The list of questions seemed endless. Who are they? Who funds them? Why are they constantly criticising the government in general and the president in particular? What are their plans? Do they have a stockpile of weapons? What’s this about them planning to declare their own republic? Did they not respect the high office of the president and other parliamentarians?
Oh, the men were friendly and never threatened the group at the bar in any way, except to discuss amongst themselves the expense of hiring a lawyer and how difficult it’d be for these backward people to meet such accounts. They also talked about the overcrowded jails, the gangs that are more powerful than the Minister of Correctional Services, and how popular a few white faces in the cells would be.
In the end they left, asking – nay, ordering – them to be more careful in their denunciation of the government that tries so hard to rule fairly over the obedient masses in the country.
“Well,” Boggel slides a cold one across to Servaas, “at least we never said anything about the president showering, the way he’s losing weight, or how one of his wives tried to poison him. If we start telling the truth, we’d be in deep trouble.”
“Stop moaning like that, Servaas. Lets concentrate on saying nice things about the way the country is governed. There has to be something….”
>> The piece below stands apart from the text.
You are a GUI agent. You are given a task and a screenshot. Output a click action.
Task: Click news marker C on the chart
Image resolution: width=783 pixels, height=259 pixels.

“O-o-okay.” Kleinpiet scratches at his five o’clock shadow, staring at the ceiling. “Let me see. We can consider awarding prizes for the top performers in the higher echelons. Mmmm. Not a bad idea.”
Vetfaan catches on immediately. “Like the Order of the Hammer and Sickle for somebody who’s getting the Russians to build nuclear reactors here, and the plans to dump the waste somewhere in the Kalahari?”
“Oh. My. Word! Talk like that will see you sent to Siberia, Vetfaan! How can you make such statements? Those men will make a sharp u-turn in Grootdrink if they heard this.” Precilla is clearly upset. “It’s like proposing the De Klerk Medal of Courage to anybody who speaks out against the quota system in sport.”
“No, I’d like to see somebody brave enough to accept the Jan van Riebeeck Award for Responsible Thinking. You know? Somebody who can point out the cause of all the strikes, land reforms and Marikana.” Boggel smiles smugly at this brilliant suggestion. “And while they’re at it, they can have the ceremony to convey the Order of the Iron Bar – First Class, to the architect who now has to bear the blame for the swimming pool at Nkandla.”
After this they consider the Weighless Award for the politician who loses the most weight, the Shower Award for the cleanest parliamentarian, and the Cirque du Soleil Medal for the best clown in the House. Surprisingly, they all go to the same person.
The group at the bar gets so deeply involved in the discussion that they fail to see the black BMW stop in front of the veranda again.
“These people are mad,” the man in the back says as he removes the earpiece.
“You are right, comrade.” The driver sets the air-conditioner to ‘Freeze‘. “It is a common malady that occurs in such isolated places. These men and women have too much time to think, then they come up with these crazy ideas. Politicians try do it, too – but their ideas are harmless: they just talk. We’ll have to report this to headquarters.”
The man in the passenger seat remains quiet. He actually likes the drift of the conversation in the bar. Having a bit of fun amidst the chaos in the country shouldn’t be halted by the law. In fact, he’d want to see them encouraged; especially after the silly idea of establishing a university here. These Rolbossers, he reckons, could have had marvellous careers in Escom or Sanral. But, sadly, these people lack the drive and ambition needed to aim for such illustrious careers.
They’re just too honest to be employed, unfortunately. And, since the survival of the fittest (or the most creative at factual gymnastics) is a law of nature and politics, these people won’t be a factor to consider in the near future.
He sits back to allow his compatriots to discuss – at length – their report. Let them talk, he thinks, and let them write that report. In the end nobody’s going to read it, anyway. The officials concerned have bigger fish to fry: like whose turn it is to pop out for KFC.